*YOUR OBJECTIVE*: Rewrite all of the entries below with "dropdown" changed to "drop-down menu" and everything else left the same, omitting the pictures.

*PROVIDED DATA*:
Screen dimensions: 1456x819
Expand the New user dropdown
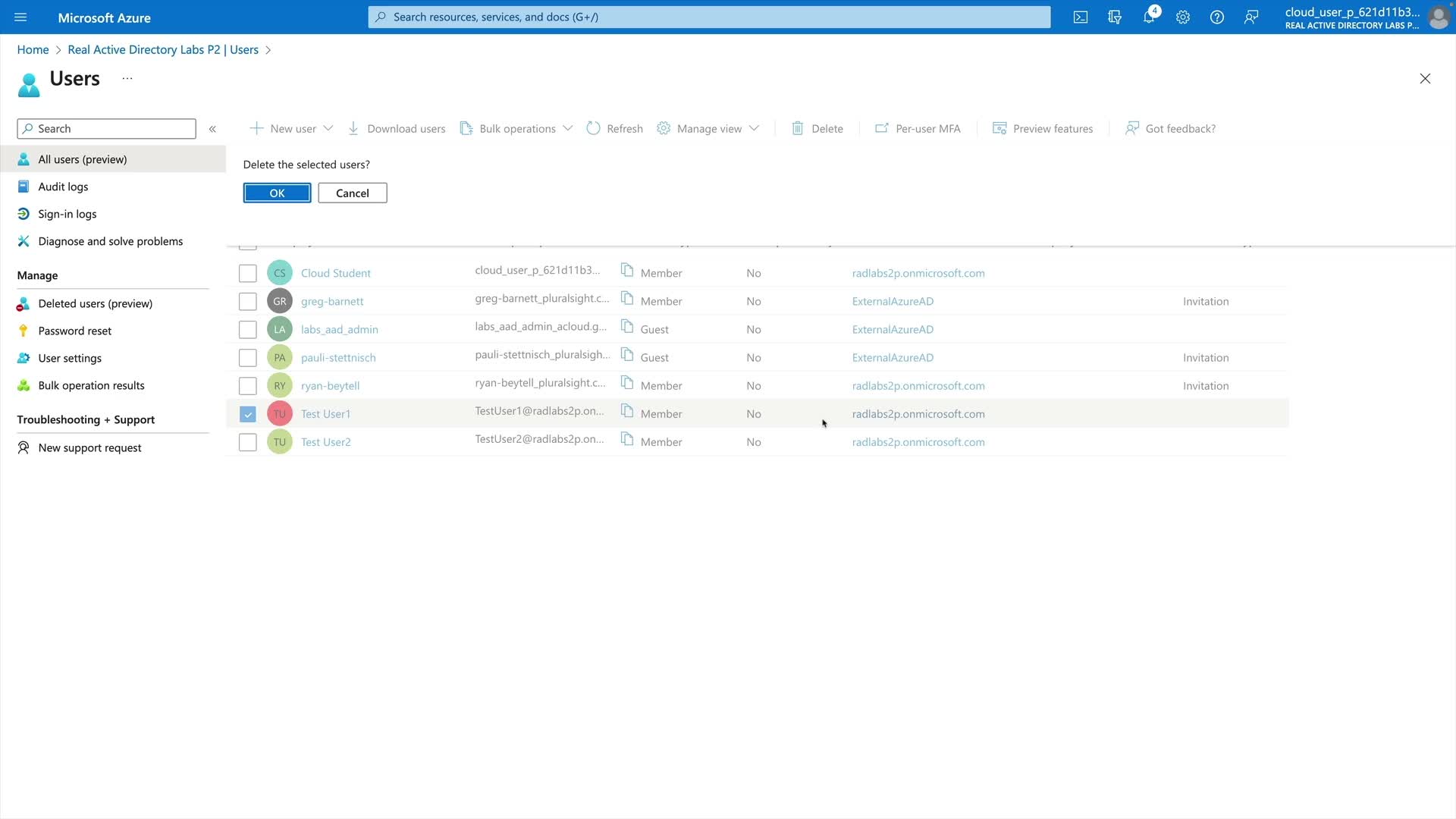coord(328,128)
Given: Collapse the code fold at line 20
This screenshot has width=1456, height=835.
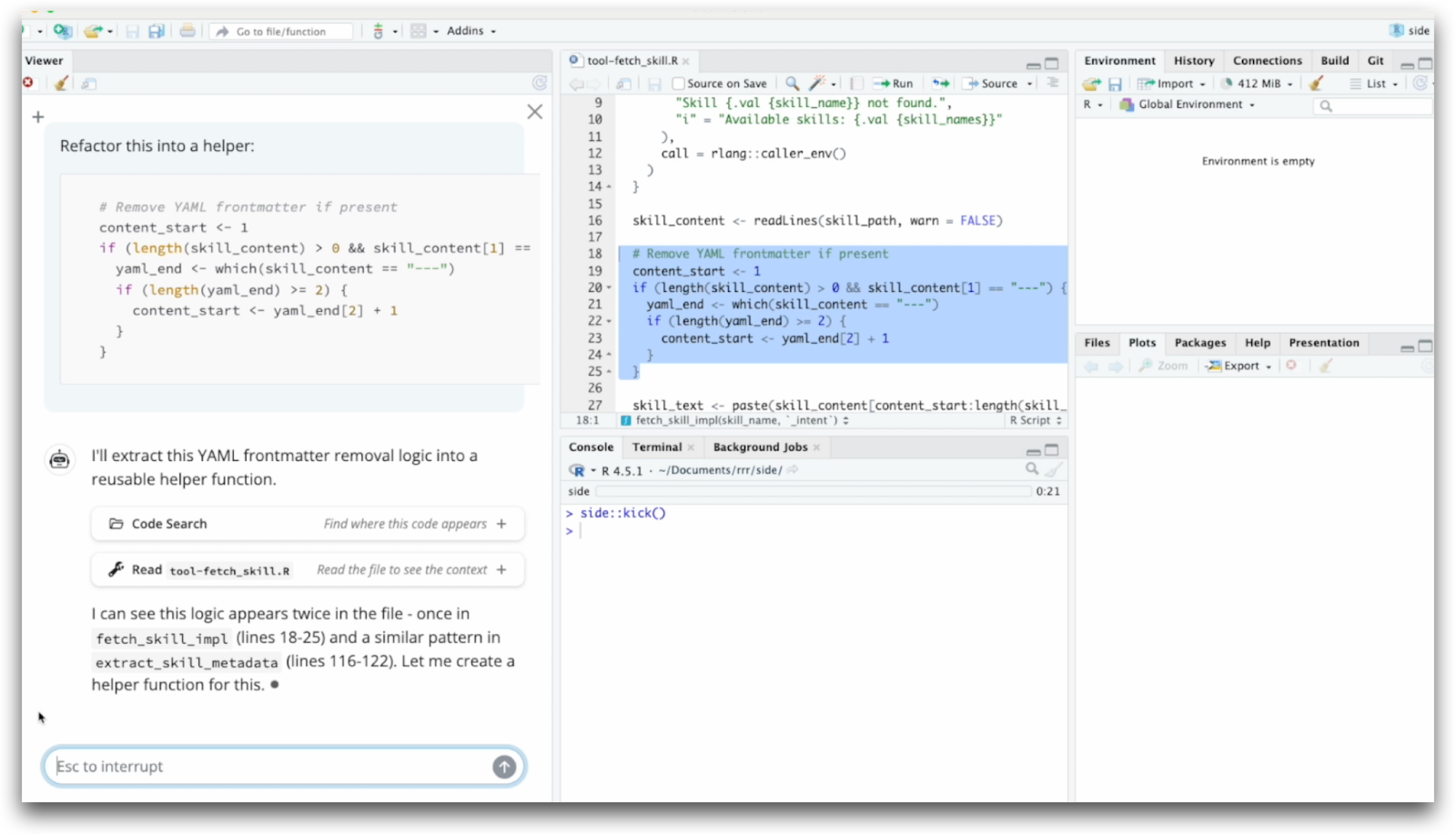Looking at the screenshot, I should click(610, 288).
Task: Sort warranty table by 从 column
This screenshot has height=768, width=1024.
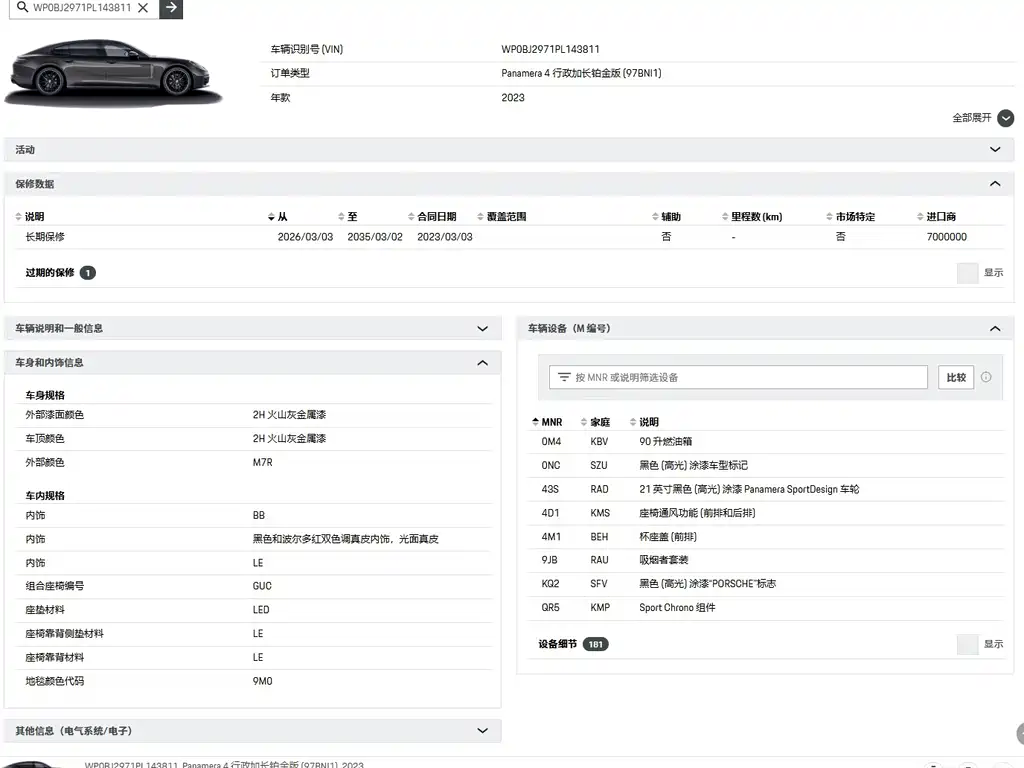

*RESULT BELOW*:
Screen dimensions: 1456x819
Expand the New user drop-down menu
coord(328,128)
Given: Collapse the code fold at line 20
This screenshot has width=1456, height=835.
Looking at the screenshot, I should click(610, 288).
Task: Sort warranty table by 从 column
This screenshot has height=768, width=1024.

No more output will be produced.